The Venerable S. Mahinda was a Buddhist monk and a poet in Sri Lanka who was originally from Sikkim. After Sri Lanka gained independence in 1948, he was acknowledged as a national hero given his patriotic poems and other works of literature. Some Sri Lankan sources, specially the more celebratory treatises to S. Mahinda, mention that his father was the head monk of the Bhutia Busty Monastery in Darjeeling. This remains unsubstantiated, but subsequent Sri Lankan references tease out details which suggest that S. Mahinda’s family must have been associated with the monastery at Ging in Darjeeling instead. These narratives of S. Mahinda’s early life contend that his father was a monk driven to despair when his monastery was moved away from its original location in Darjeeling (Where the Gorkha Rangmanch at the end of Mall, below St Andrew’s Church, stands now in Darjeeling) on the complaint of British residents, specially the nearby church, that the ‘noise’ of prayers at the monastery disturbed the ‘tranquillity’ of the area. This was the reason why the Sangchen Thong Delling Monastery is said to have been relocated to Ging in 1879 (This is when the new site was allotted to the monastery for relocation. Some sources mention that the monastery itself was completed only in 1898). More commonly known as the Ging Monastery, this is a branch of the Pemayangtse Monastery, and since the Shalngo family shares its bloodline with the royal family of Sikkim, they would have been more closely associated with the Ging Monastery. This, incidentally, is also the area where Kazi Dawa Samdup grew up. As for the Sri Lankan invocation of this episode, one must bear in mind that the Lankan freedom struggle was essentially mounted as a confrontation to the Christian missionary work underway in the island; the chance to flesh out a Buddhist-Christian conflict in faraway Darjeeling in the life of the most celebrated national hero would be too tempting to pass up, especially since most of the write- ups on S. Mahinda even in Sri Lankan mainstream media continue to be written by Theravada monks.

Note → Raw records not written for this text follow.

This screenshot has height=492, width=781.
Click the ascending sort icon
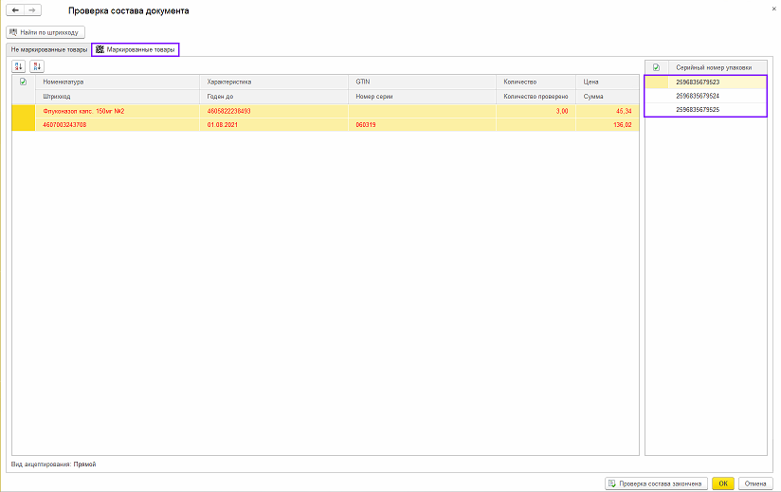19,66
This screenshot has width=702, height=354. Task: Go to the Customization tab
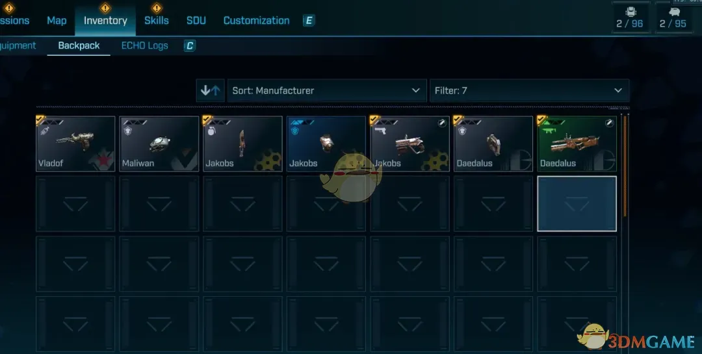[x=256, y=21]
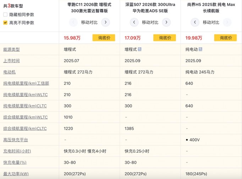Click left arrow under 尚界H5 column
This screenshot has height=179, width=242.
(195, 22)

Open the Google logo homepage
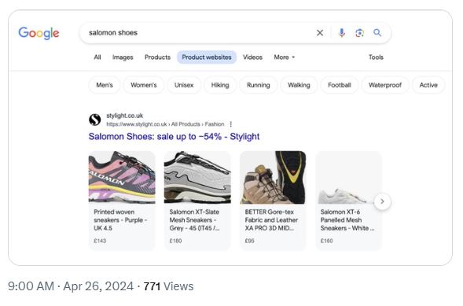[39, 33]
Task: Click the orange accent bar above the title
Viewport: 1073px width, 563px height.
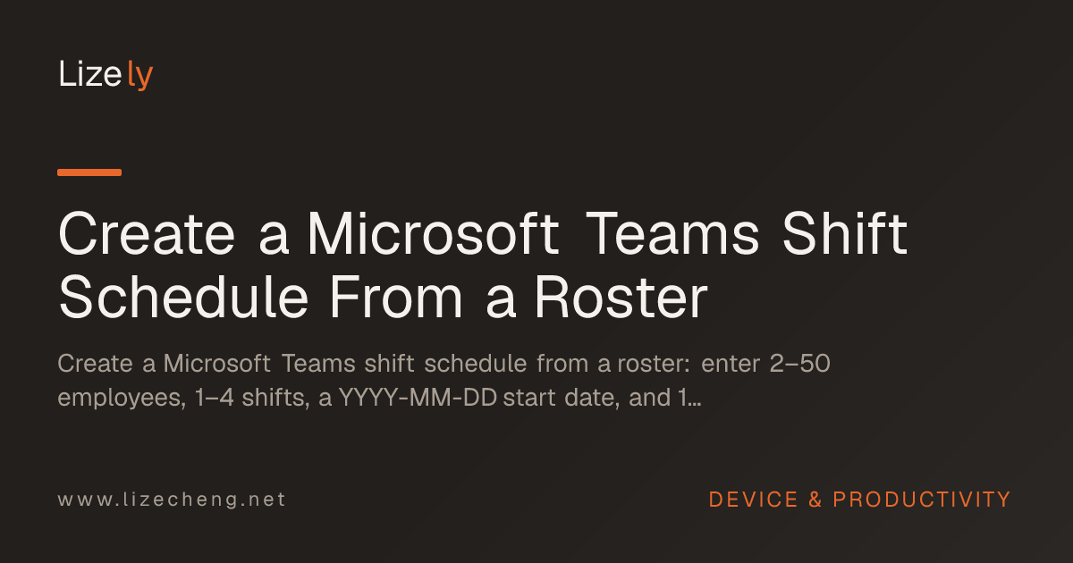Action: point(89,172)
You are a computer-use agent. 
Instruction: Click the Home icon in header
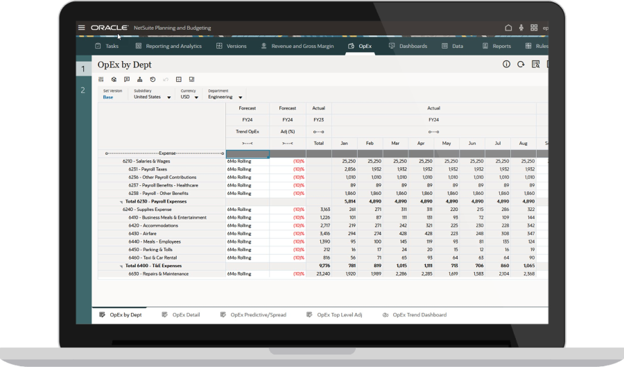tap(508, 28)
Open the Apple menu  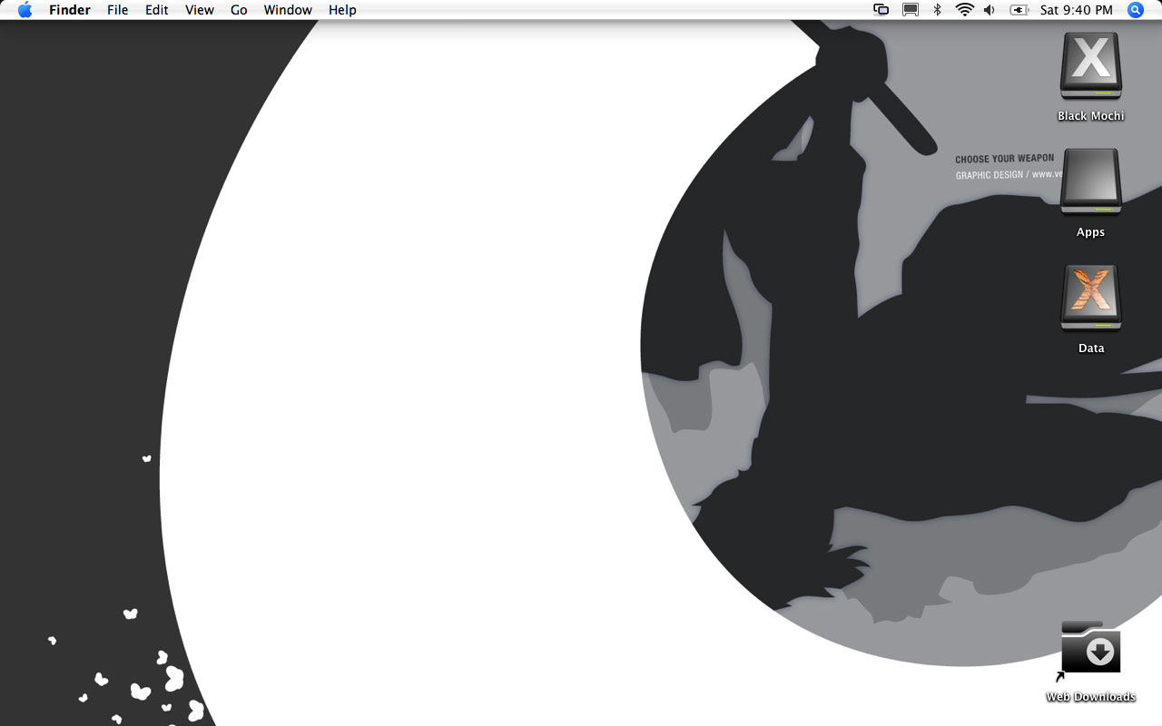[25, 10]
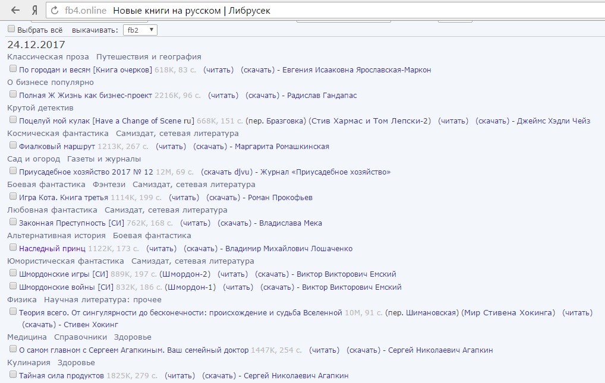This screenshot has width=605, height=383.
Task: Click 'скачать djvu' for Приусадебное хозяйство
Action: pos(226,172)
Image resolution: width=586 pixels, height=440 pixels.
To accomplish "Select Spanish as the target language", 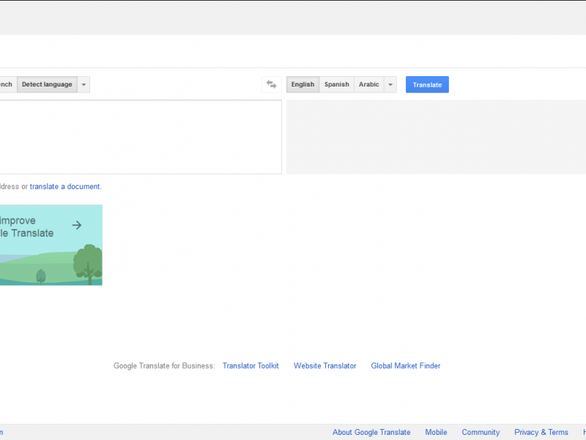I will point(336,84).

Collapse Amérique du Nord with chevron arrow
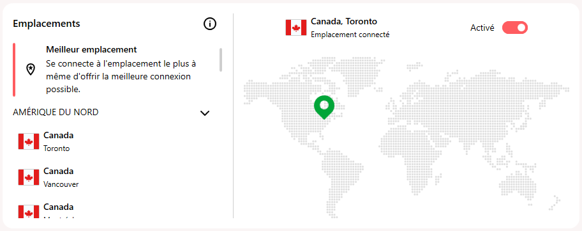205,113
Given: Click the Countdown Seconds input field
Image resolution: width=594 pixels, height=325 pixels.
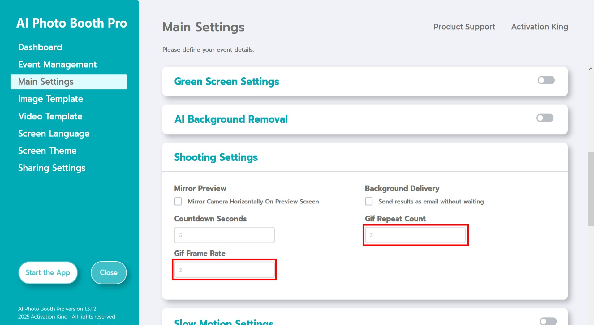Looking at the screenshot, I should [x=224, y=235].
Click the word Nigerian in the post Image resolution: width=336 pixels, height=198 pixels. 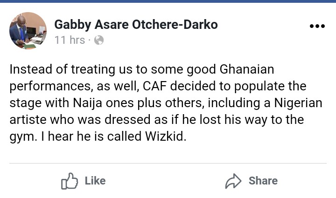(x=298, y=103)
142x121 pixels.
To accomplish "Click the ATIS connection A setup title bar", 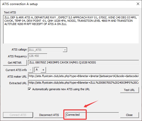I will 68,4.
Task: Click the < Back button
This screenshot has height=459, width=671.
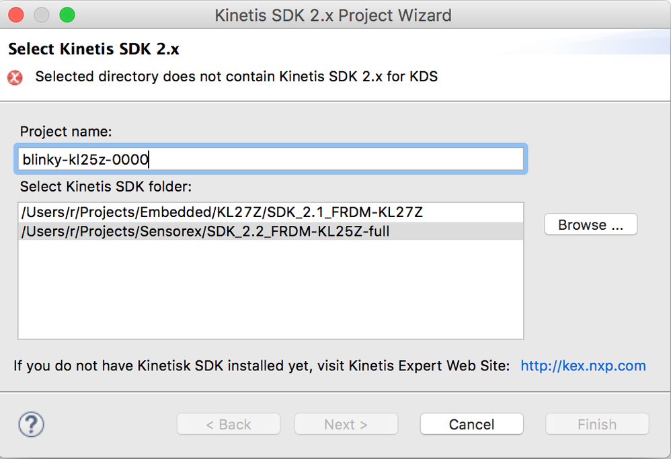Action: pyautogui.click(x=229, y=424)
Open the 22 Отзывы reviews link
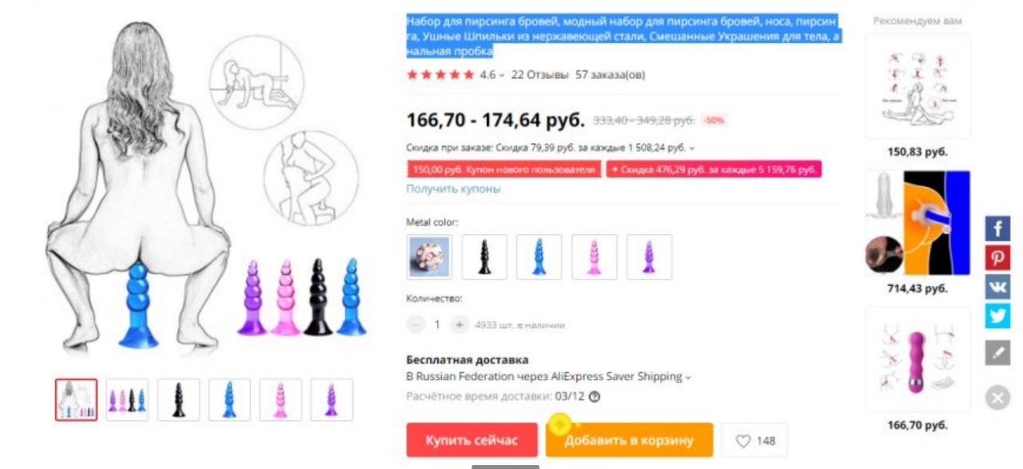 pyautogui.click(x=540, y=75)
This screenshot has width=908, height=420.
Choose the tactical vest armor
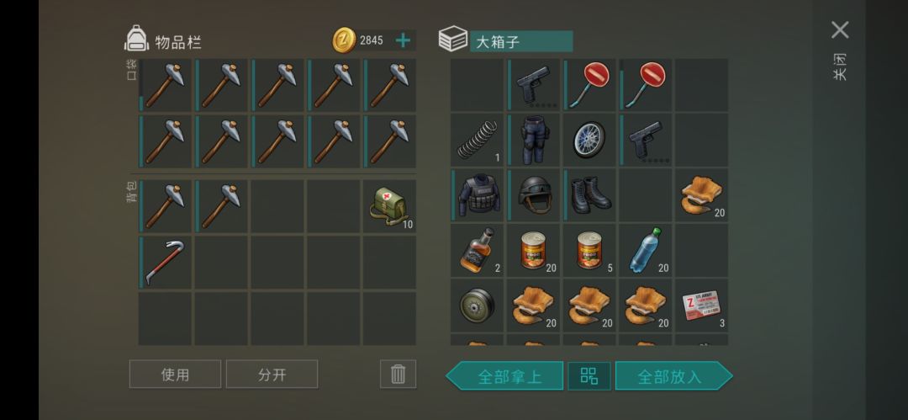click(x=477, y=195)
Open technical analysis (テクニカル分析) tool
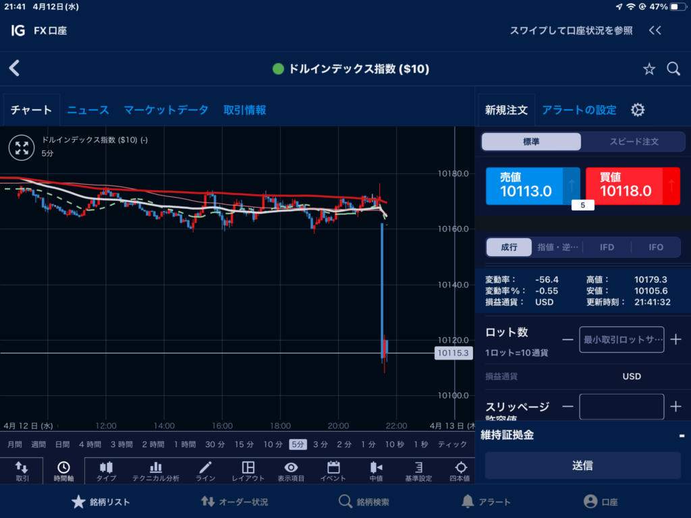The image size is (691, 518). (x=155, y=470)
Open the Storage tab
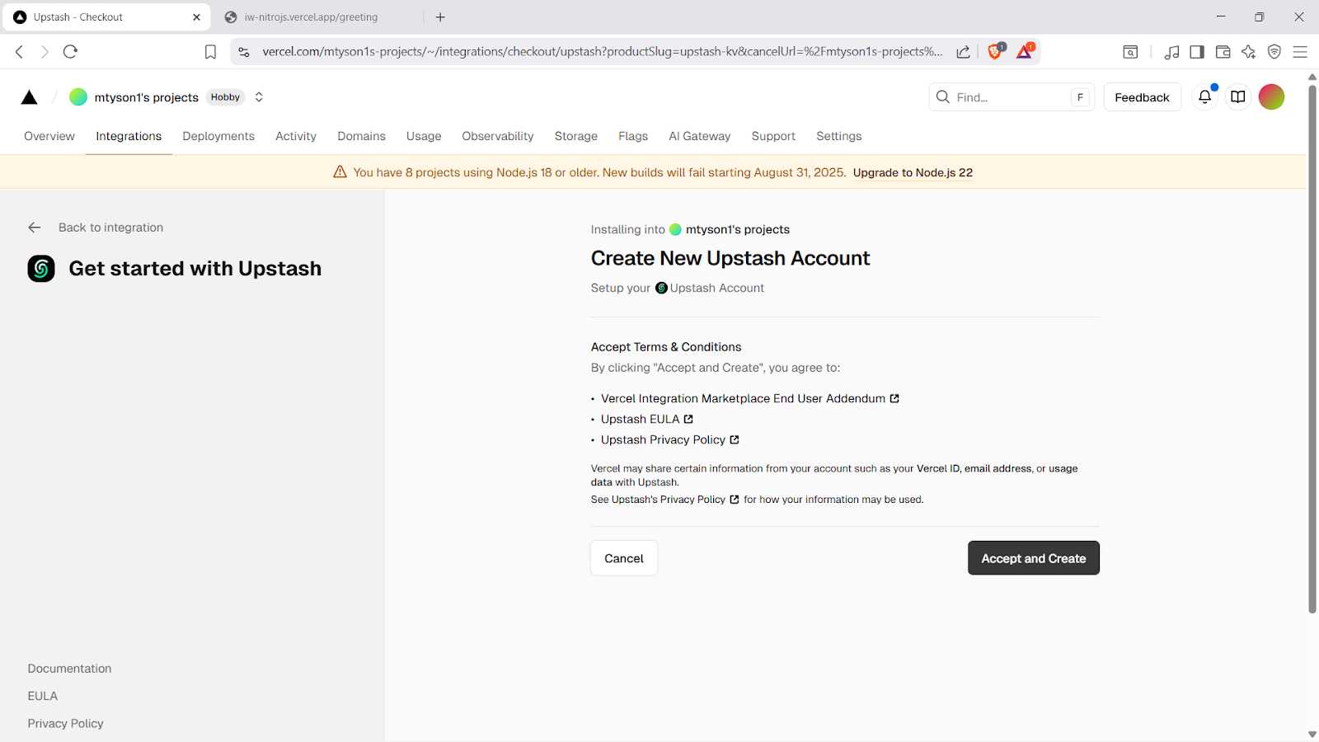The image size is (1319, 742). pyautogui.click(x=575, y=136)
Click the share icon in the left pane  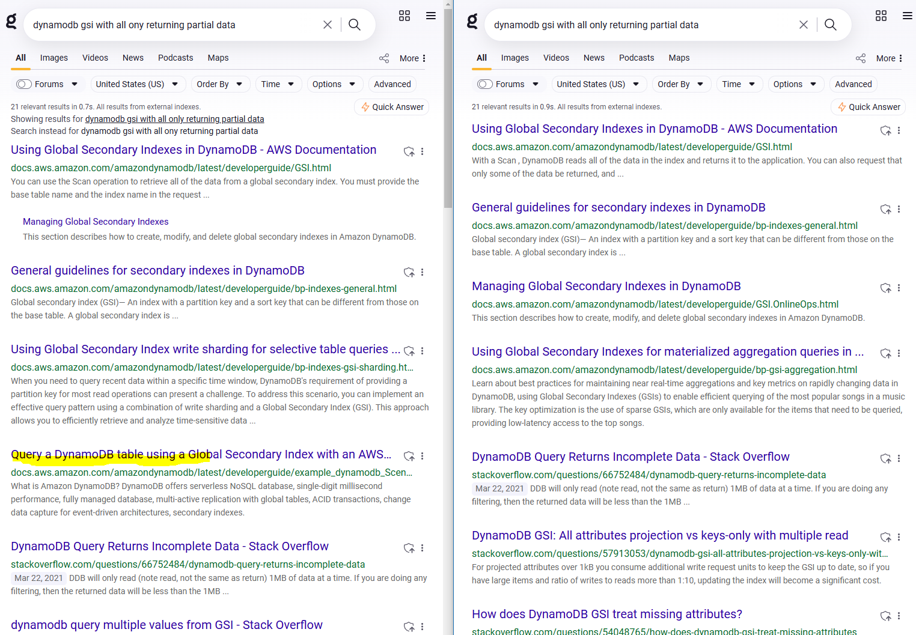coord(384,58)

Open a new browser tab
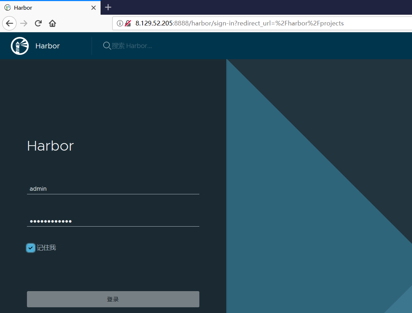(108, 8)
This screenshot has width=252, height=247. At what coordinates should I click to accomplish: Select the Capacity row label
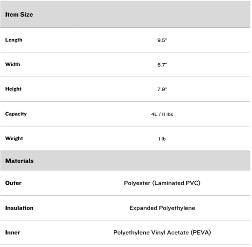[x=16, y=114]
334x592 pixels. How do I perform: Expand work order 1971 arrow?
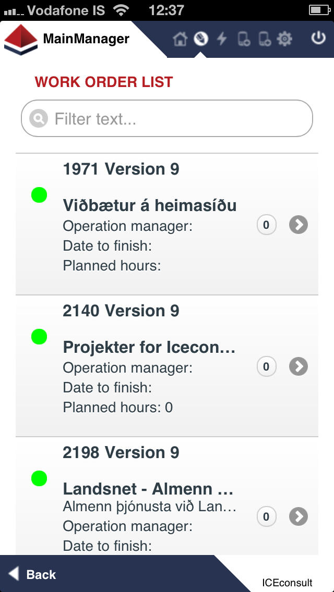299,225
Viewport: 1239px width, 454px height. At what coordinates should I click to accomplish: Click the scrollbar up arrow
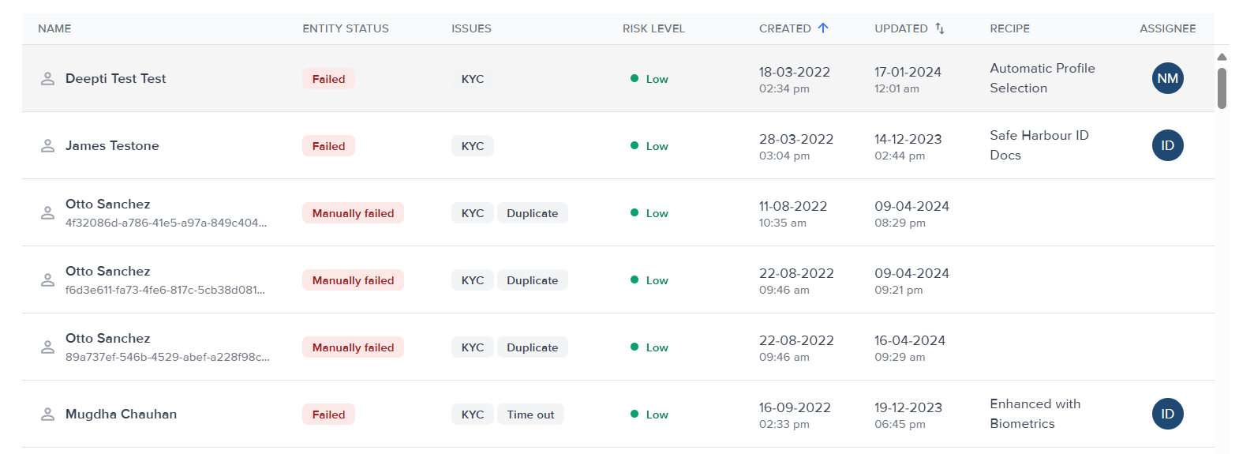(1222, 57)
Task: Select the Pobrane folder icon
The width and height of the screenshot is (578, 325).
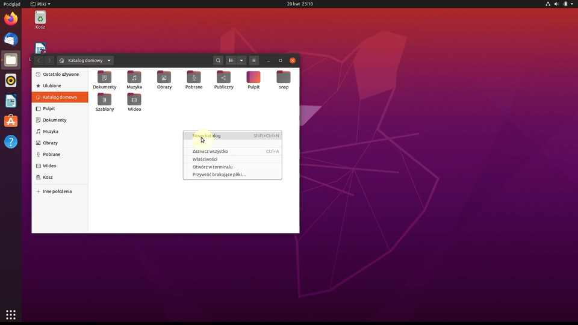Action: click(x=194, y=77)
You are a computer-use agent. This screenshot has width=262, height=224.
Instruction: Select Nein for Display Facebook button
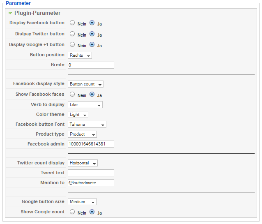pyautogui.click(x=72, y=23)
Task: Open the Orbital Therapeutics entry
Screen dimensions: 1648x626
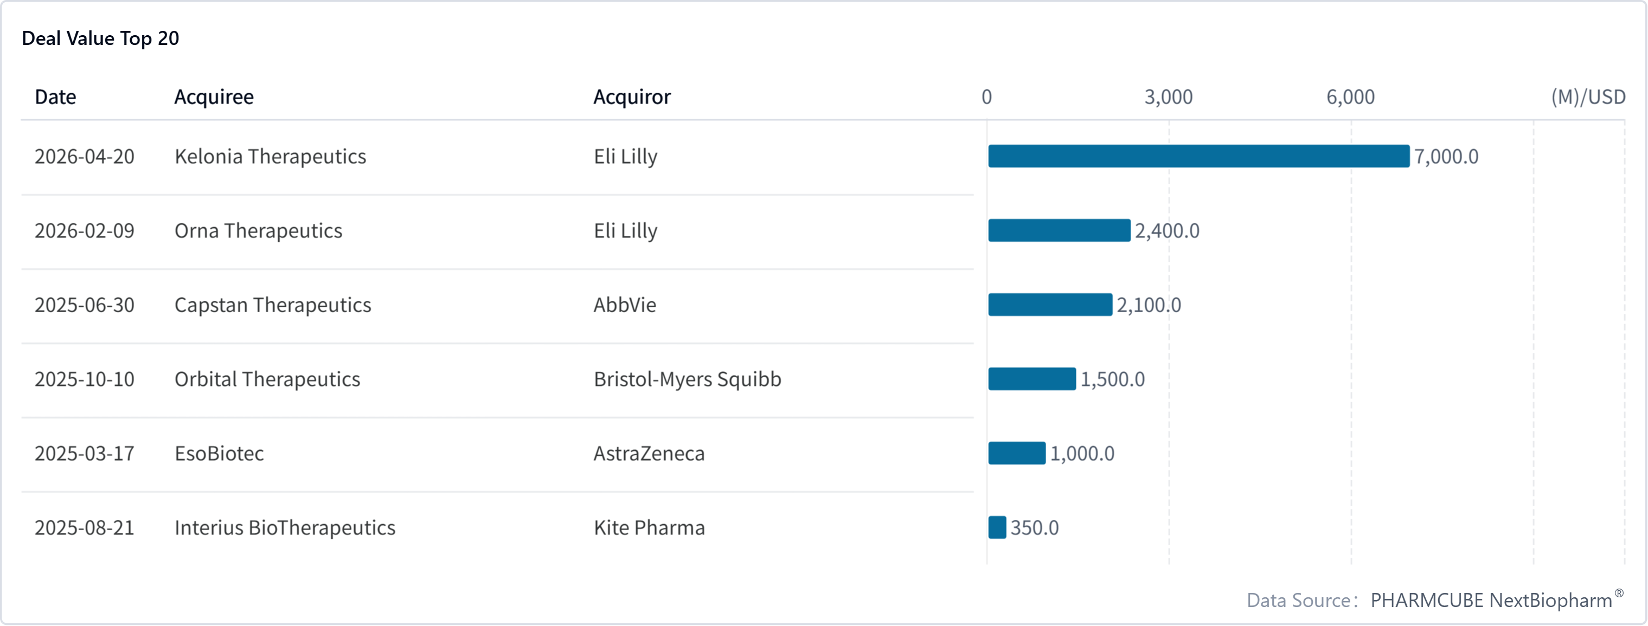Action: tap(267, 379)
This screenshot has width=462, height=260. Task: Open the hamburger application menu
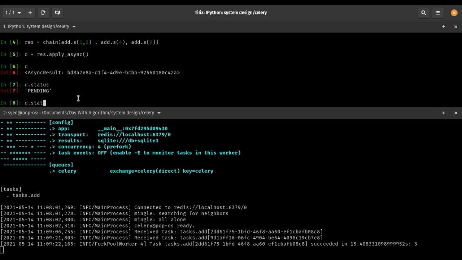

==Management and appointment of Head Lama==
The monastery was looked after by the Darber of Sikkim. As per the Darber's notification No. 464/J dated 1933 the control of the monasteries at Ging and Bhutia Busty in Darjeeling were entrusted to the Judicial Secretary of the Darber which is now carried out by The Ecclesiastical Affairs Department. The appointment of head lama was also regulated to be deputed from Pemayangtse monastery. The last head monk, Phutuk Bhutia, was also appointed by the Pemayangtse Monastery. The Sikkim government sanctioned a monthly remuneration of Rs 6,000 to run the monastery and Rs 5,000 for the upkeep of the student monks. After his death on January 25, 2011, no incumbent was appointed to fill up the vacancy. The monastery is left to run itself and with it an important part of the history of Sikkim and Darjeeling as well. Moreover, over 19 acres of land that originally belonged to the monastery have been drastically reduced due to the numerous encroachments. The September 2011 earthquake damaged the old structures of the monastery. However, with a grant of funds from the Ecclesiastical Affairs Department of Sikkim there has been renovation work carried out.

The late head lama of the monastery was quoted in The Telegraph newspaper as having heard from his elders that Gying Monastery was re-built sometime in 1818, at a place where the present Gorkha Rang Manch Bhavan is situated. He said that the monastery had to be shifted from such a prominent location in 1879 as the British residing in the area were said to be disturbed by the blowing of conch shells and the loud sounds of the Lhabha and Gyaling in the early hours of the morning and the evening.

Recently Yap Lopon Yeshey Dorjee was appointed as the head monk of Ging Gompa by the Department of Ecclesiastical Affairs, Government of Sikkim. He has worked as a resident teacher of Lhatsun Dharma Centre, Rabongla, Sikkim, and is officially initiated by Kyabji Yangthang Rinpoche on Domang Tersar Choed. He formally took the charge of the head monk of Ging Monastery on 24 October 2021.